-------- Exercise inputs --------
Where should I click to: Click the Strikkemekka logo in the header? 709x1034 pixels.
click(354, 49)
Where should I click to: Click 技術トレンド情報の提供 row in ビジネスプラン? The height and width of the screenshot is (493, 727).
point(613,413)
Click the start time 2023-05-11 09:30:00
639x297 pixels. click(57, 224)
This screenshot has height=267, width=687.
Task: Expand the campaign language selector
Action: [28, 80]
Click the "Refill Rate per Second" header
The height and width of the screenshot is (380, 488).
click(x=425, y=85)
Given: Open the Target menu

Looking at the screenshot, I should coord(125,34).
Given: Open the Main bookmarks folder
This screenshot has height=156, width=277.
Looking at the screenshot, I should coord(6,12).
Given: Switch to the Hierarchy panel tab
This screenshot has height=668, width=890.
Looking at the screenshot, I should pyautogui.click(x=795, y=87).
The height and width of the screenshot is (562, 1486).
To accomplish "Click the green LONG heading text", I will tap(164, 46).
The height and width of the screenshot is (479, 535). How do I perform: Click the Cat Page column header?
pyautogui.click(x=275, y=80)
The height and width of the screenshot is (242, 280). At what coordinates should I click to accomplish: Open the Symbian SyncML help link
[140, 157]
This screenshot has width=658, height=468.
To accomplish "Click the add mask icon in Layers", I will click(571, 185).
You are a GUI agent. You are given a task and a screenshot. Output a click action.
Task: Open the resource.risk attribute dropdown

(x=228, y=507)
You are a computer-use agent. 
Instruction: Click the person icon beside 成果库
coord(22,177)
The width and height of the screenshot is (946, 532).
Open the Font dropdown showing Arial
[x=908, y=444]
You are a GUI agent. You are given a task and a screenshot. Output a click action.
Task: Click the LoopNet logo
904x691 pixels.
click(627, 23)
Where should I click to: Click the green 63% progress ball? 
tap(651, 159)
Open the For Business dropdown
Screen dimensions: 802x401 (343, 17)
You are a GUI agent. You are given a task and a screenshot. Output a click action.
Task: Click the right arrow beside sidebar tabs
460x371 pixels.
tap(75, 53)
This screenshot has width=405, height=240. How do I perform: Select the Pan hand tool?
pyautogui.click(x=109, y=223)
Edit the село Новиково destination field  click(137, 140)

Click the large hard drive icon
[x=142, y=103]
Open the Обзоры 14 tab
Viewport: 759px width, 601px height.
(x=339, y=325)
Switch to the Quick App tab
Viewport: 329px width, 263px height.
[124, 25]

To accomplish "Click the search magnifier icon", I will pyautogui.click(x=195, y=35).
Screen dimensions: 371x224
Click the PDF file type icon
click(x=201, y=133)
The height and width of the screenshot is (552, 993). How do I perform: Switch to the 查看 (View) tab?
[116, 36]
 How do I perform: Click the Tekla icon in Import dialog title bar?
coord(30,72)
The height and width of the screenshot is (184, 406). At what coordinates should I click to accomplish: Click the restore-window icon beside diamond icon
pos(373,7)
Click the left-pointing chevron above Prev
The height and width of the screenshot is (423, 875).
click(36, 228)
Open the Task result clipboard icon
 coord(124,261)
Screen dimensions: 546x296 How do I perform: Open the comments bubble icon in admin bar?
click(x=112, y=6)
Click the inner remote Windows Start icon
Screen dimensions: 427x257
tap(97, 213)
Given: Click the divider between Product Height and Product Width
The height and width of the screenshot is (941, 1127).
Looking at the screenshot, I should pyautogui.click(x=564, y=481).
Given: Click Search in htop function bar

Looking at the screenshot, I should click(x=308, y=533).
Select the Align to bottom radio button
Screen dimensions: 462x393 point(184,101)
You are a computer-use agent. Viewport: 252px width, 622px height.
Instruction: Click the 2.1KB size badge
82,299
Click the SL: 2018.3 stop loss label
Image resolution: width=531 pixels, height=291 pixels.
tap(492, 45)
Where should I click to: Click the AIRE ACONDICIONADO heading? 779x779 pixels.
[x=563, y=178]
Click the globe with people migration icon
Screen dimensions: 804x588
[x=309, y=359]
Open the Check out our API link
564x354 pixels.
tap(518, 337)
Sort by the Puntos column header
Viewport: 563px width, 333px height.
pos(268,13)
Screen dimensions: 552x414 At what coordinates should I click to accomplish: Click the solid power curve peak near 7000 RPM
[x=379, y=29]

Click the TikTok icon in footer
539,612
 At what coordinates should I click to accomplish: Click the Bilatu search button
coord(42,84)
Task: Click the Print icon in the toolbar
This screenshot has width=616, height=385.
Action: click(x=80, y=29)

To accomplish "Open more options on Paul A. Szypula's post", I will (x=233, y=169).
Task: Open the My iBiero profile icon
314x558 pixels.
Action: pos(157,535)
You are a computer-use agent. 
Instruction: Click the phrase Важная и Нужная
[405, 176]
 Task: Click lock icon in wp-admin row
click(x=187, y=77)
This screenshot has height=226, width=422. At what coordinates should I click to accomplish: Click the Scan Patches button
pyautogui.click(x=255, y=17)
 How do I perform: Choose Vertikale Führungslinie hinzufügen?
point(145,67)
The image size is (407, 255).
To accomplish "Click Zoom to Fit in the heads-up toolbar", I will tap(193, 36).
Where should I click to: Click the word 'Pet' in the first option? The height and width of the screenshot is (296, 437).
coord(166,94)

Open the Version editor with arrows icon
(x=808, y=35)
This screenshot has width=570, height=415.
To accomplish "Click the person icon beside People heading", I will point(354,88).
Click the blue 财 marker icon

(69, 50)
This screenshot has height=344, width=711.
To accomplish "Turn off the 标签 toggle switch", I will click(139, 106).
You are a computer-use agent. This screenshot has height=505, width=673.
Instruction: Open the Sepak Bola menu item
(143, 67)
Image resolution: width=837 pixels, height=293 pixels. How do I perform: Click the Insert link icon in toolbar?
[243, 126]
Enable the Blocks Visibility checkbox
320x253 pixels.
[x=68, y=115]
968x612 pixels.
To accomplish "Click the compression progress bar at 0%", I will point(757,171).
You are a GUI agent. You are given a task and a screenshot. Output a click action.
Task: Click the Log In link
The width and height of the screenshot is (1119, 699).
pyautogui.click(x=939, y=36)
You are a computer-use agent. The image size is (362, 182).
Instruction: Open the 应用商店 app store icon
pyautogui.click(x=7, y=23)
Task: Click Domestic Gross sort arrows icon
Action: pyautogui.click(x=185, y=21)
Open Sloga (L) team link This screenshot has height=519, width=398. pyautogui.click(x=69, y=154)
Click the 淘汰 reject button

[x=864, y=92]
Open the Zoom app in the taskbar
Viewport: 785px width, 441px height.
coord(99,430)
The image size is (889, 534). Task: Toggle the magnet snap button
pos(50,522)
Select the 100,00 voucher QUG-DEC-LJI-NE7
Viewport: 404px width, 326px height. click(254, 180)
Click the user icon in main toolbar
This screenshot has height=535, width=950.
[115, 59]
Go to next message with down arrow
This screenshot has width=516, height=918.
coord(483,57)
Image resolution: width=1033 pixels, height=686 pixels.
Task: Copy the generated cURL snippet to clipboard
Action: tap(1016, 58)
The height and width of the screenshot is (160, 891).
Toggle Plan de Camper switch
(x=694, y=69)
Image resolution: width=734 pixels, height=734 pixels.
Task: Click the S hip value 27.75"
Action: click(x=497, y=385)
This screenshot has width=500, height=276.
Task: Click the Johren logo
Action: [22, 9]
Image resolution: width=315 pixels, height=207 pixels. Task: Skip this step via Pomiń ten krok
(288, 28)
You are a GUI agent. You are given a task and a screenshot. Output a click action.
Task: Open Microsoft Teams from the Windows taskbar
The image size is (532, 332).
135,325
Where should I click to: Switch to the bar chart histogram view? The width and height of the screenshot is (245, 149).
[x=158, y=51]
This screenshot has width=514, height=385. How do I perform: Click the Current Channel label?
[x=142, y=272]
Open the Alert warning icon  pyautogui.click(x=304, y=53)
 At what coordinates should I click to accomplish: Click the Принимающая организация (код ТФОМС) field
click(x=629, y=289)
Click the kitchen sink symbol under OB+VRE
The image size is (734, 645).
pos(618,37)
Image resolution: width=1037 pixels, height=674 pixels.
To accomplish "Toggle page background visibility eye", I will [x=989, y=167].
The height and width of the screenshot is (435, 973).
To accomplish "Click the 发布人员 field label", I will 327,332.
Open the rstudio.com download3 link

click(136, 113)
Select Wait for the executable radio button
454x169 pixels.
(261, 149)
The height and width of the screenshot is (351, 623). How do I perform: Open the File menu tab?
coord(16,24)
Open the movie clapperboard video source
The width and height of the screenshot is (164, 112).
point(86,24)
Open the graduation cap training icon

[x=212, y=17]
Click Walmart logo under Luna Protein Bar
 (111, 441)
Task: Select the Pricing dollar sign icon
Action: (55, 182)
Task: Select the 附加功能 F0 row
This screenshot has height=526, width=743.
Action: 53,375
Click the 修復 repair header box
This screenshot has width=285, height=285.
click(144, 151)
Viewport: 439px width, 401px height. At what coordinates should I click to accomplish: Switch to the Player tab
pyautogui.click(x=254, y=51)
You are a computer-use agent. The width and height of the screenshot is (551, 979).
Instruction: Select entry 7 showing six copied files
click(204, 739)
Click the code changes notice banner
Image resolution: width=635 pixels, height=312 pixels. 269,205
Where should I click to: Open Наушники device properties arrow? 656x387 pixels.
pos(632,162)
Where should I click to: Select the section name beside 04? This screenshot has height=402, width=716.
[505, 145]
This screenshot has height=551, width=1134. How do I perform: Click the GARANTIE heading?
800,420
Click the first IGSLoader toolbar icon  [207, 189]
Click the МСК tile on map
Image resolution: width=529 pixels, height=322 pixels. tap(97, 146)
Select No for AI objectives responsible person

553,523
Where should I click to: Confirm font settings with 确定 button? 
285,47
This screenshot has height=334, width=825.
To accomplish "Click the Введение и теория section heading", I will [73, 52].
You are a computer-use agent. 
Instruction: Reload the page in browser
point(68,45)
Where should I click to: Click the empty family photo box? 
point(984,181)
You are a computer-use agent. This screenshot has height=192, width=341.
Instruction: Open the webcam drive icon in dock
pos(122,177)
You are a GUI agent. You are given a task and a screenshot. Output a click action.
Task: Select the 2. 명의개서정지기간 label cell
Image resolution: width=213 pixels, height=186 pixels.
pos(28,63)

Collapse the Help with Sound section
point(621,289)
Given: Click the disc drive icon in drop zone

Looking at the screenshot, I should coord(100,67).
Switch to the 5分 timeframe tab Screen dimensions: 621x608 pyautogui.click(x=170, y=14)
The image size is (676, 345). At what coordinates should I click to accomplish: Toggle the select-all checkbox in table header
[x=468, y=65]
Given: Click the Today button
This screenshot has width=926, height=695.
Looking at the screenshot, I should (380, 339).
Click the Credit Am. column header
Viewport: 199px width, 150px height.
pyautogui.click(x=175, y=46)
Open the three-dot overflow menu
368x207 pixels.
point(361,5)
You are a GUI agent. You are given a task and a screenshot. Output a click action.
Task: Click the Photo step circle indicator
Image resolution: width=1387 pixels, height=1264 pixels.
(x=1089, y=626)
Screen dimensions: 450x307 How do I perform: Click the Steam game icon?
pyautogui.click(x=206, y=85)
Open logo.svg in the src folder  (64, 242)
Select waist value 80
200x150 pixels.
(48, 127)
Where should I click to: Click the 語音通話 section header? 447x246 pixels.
--------
**What you are asked to do**
Every line in the data that holds the string "Zoom" should be copied.

**Written solution**
To accomplish "Click Zoom to Fit in the heads-up toolbar", I will tap(193, 36).
Open the Zoom app in the taskbar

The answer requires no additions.